SUPPLIED RECORDS below:

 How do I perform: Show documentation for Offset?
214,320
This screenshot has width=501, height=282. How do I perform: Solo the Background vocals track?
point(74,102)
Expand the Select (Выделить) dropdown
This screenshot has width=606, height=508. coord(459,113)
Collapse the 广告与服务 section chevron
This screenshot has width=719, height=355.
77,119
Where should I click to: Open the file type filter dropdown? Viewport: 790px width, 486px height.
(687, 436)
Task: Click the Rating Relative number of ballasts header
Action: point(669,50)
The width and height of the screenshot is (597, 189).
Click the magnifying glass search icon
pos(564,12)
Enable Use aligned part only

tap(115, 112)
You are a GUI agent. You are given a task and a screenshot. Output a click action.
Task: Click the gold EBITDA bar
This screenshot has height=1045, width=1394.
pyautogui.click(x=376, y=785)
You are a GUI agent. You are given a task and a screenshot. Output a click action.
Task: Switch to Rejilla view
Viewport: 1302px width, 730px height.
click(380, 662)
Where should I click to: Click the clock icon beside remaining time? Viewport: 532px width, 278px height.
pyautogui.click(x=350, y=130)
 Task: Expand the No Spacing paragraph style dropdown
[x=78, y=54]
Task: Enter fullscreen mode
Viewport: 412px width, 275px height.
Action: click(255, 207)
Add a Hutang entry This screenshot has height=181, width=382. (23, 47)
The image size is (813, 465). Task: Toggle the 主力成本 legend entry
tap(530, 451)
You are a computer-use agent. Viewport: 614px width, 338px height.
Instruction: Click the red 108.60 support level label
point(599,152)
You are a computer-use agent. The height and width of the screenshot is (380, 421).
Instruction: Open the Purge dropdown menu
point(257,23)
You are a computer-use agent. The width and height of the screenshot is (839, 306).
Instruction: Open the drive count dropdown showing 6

End of SUPPLIED RECORDS.

*TASK DIRECTIONS*
Which lines above run from the one containing "Add a Hutang" down to the one containing "You are a computer-use agent. Viewport: 614px"? Repeat exactly those, both ends included, and nothing else.

*THE ANSWER*
Add a Hutang entry This screenshot has height=181, width=382. (23, 47)
The image size is (813, 465). Task: Toggle the 主力成本 legend entry
tap(530, 451)
You are a computer-use agent. Viewport: 614px width, 338px height.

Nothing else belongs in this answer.